La communication avec le patient
Proposer une pulpotomie à un patient qui s’attend à un traitement canalaire demande une explication brève et claire, en deux points : l’argument biologique (préserver un organe vivant quand les preuves le justifient), l’argument procédural (une seule séance, moins de tissu retiré, succès comparable). La possibilité d’une conversion peropératoire doit être annoncée d’emblée, afin qu’un patient préparé à la pulpectomie ne la vive pas comme un échec.

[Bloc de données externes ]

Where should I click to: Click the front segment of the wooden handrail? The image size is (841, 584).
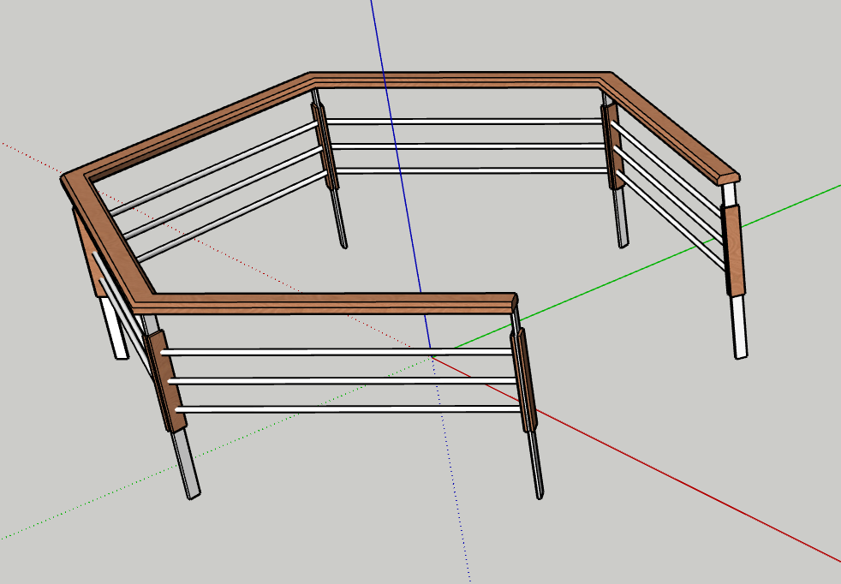tap(325, 303)
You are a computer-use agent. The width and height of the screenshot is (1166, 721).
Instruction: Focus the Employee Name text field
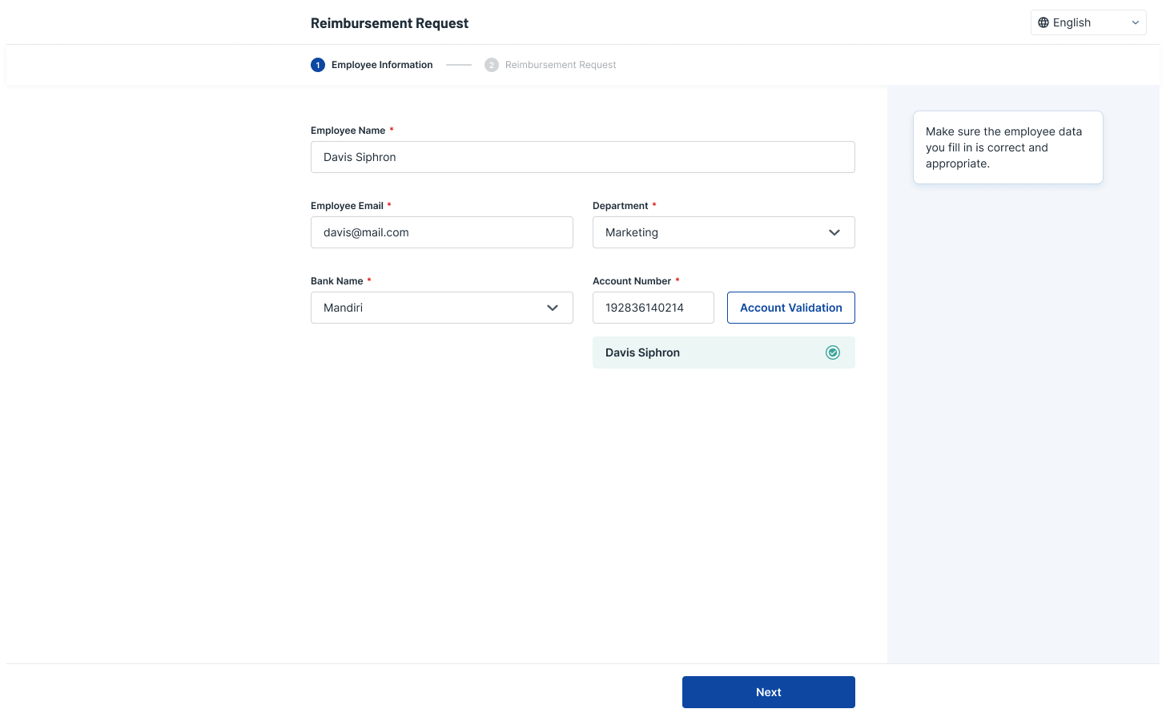coord(582,157)
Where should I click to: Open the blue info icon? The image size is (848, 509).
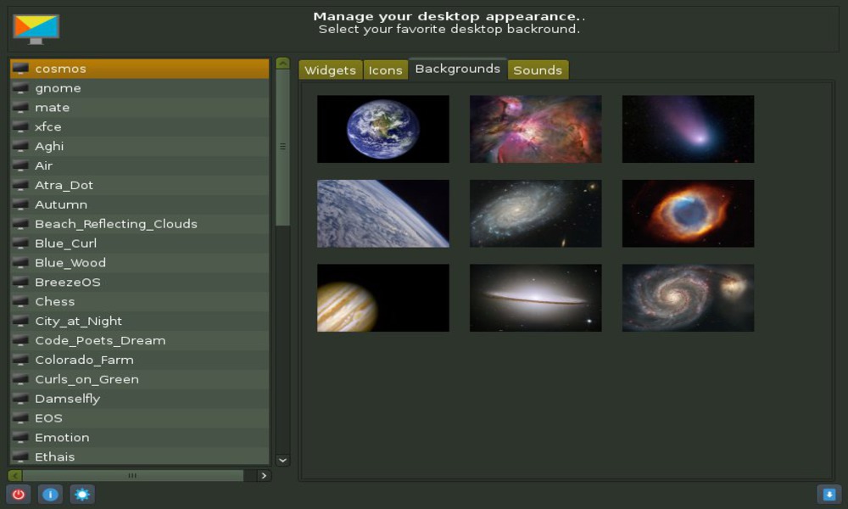(x=50, y=495)
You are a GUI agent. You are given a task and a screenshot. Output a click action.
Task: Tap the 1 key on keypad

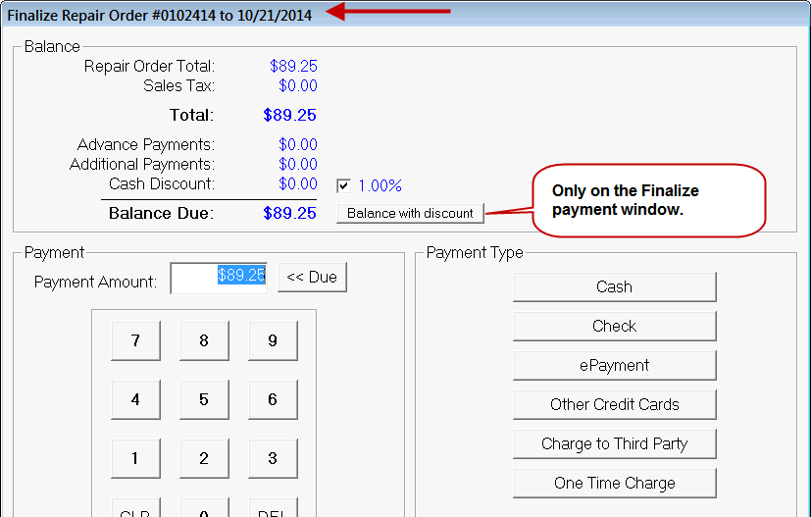click(x=135, y=459)
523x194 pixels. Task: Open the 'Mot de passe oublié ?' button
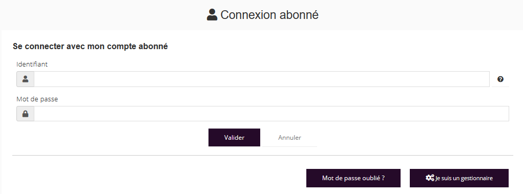(x=353, y=178)
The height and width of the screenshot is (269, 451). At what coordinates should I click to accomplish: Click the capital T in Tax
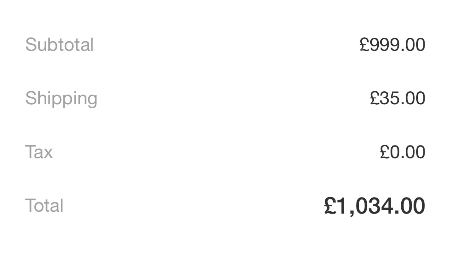(31, 152)
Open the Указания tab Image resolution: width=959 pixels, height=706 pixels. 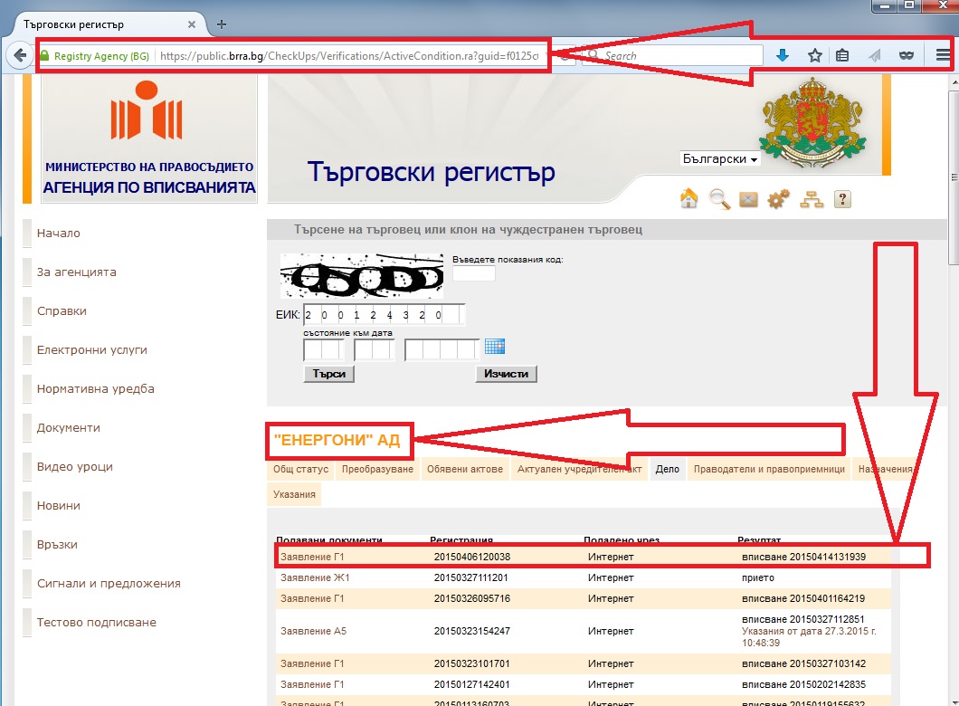tap(294, 494)
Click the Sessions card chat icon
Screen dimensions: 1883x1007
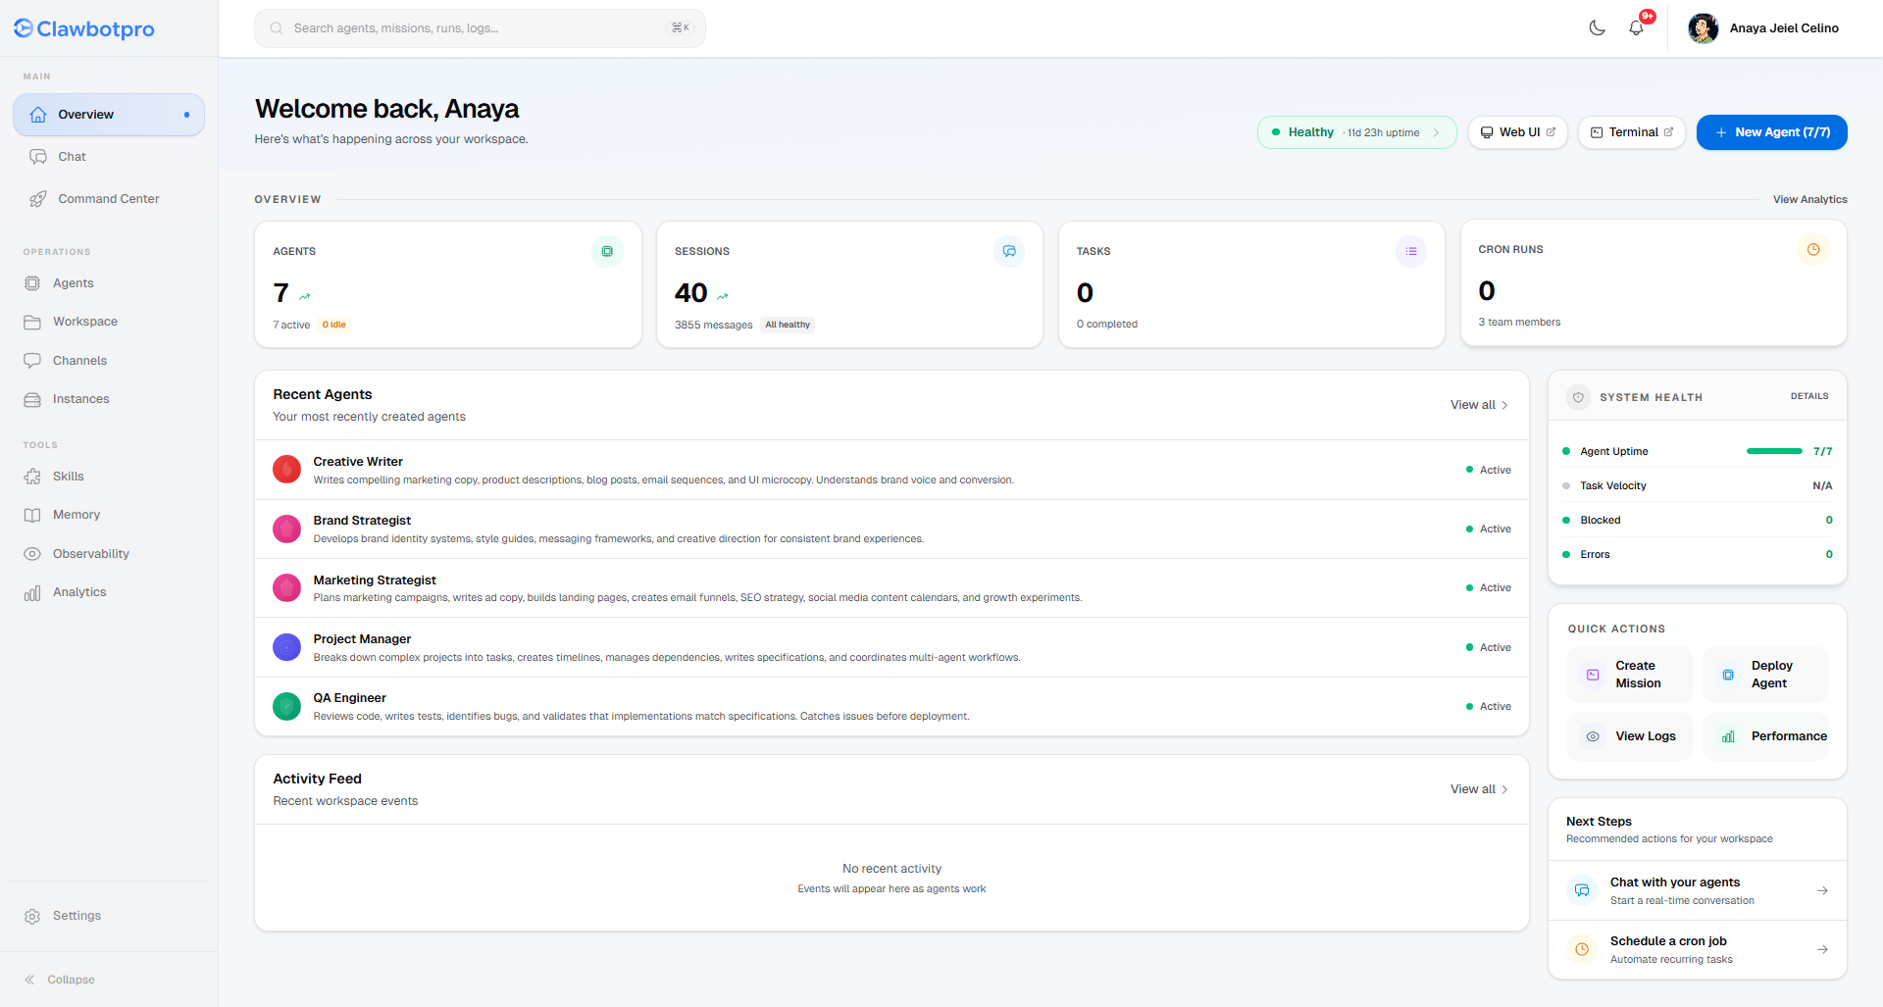click(1008, 252)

De l’exception à l’indication : la responsabilité du praticien
Ce changement s’accompagne d’une responsabilité. Si la pulpotomie totale égale le traitement canalaire dans les cas indiqués, alors retirer systématiquement une pulpe préservable, sans justification biologique, n’est plus neutre : c’est l’ablation d’un organe vivant qui aurait pu être conservé. C’est un constat de conséquence, non de jugement : à mesure que les preuves mûrissent, la question de savoir quand une pulpotomie aurait dû être réalisée se posera de plus en plus. Le praticien qui maîtrise le diagnostic, l’hémostase et la sélection des cas ne suit pas une mode : il participe à une transformation de la façon dont la dentisterie traite la pulpe vivante.
Conclusion
La pulpotomie de l’adulte a achevé son parcours, de la procédure expérimentale au standard validé. Trois lignes de preuves indépendantes convergent. L’histopathologie de Ricucci, d’abord, qui montre que le modèle binaire surévalue l’irréversibilité et que du tissu réparable est couramment présent dans les dents vouées à la pulpectomie. La biologie des biocéramiques, ensuite, qui stimulent activement la réparation — libération de facteurs de croissance, différenciation odontoblastique, dépôt d’hydroxyapatite — là où l’hydroxyde de calcium n’y parvenait jamais de façon fiable. Les preuves cliniques, enfin, qui culminent avec la revue parapluie de Mtalsi et al.4 et l’essai de non-infériorité de 2025.19 : 88 à 93 % de succès à un an et une efficacité durable à quatre ans, non inférieure au traitement canalaire dans des cas sélectionnés. Le changement est réel, fondé sur les preuves et accessible à tout praticien qui investit dans la stadification, la technique et le jugement qu’elle demande. Ce que nous devons à nos patients, ce n’est pas le traitement le plus invasif que les recommandations autorisent, mais le plus conservateur que les preuves soutiennent — de plus en plus, la pulpotomie totale en cas de pulpite irréversible.